» Records supplied:
+--

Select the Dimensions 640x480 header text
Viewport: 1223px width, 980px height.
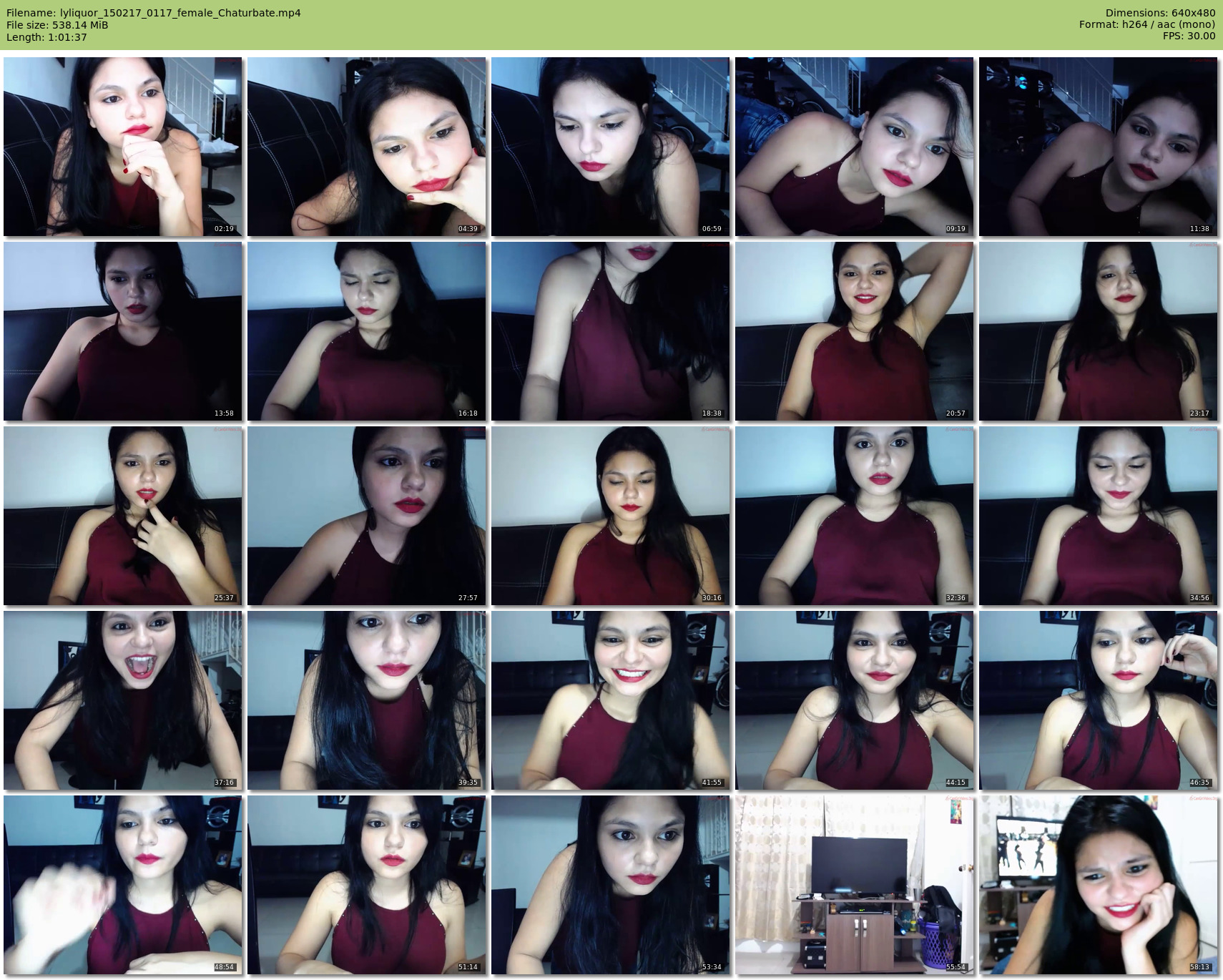coord(1160,13)
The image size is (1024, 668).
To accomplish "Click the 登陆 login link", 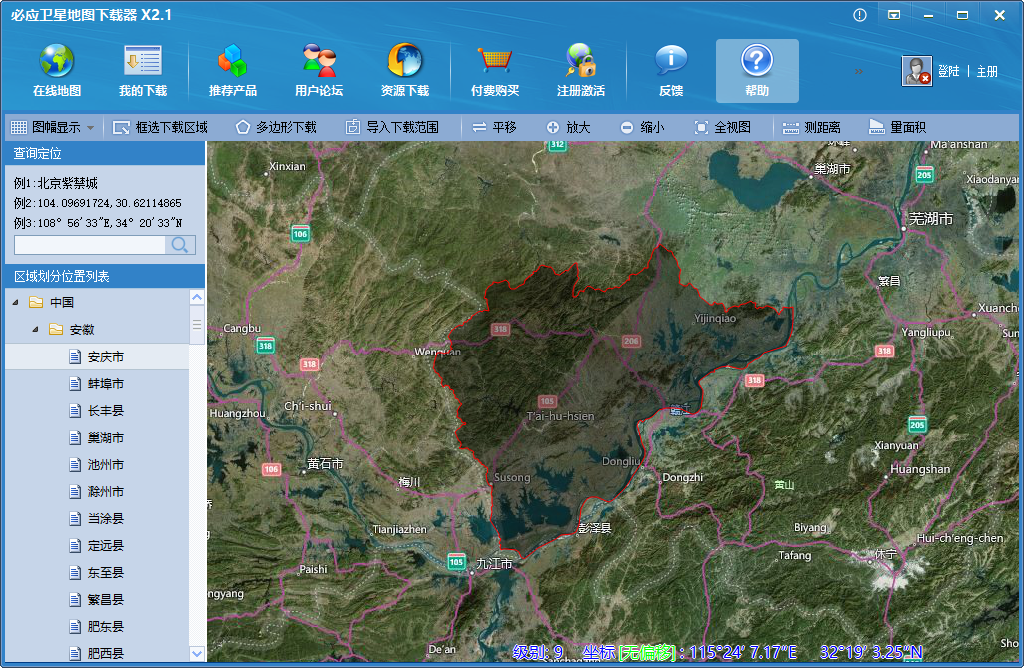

+--

» What is being asked:
Please output all of the entries above exactly, but without any picture.

» Reply to the exercise:
Select the Dimensions 640x480 header text
Viewport: 1223px width, 980px height.
coord(1160,13)
The image size is (1024, 668).
To accomplish "Click the 登陆 login link", 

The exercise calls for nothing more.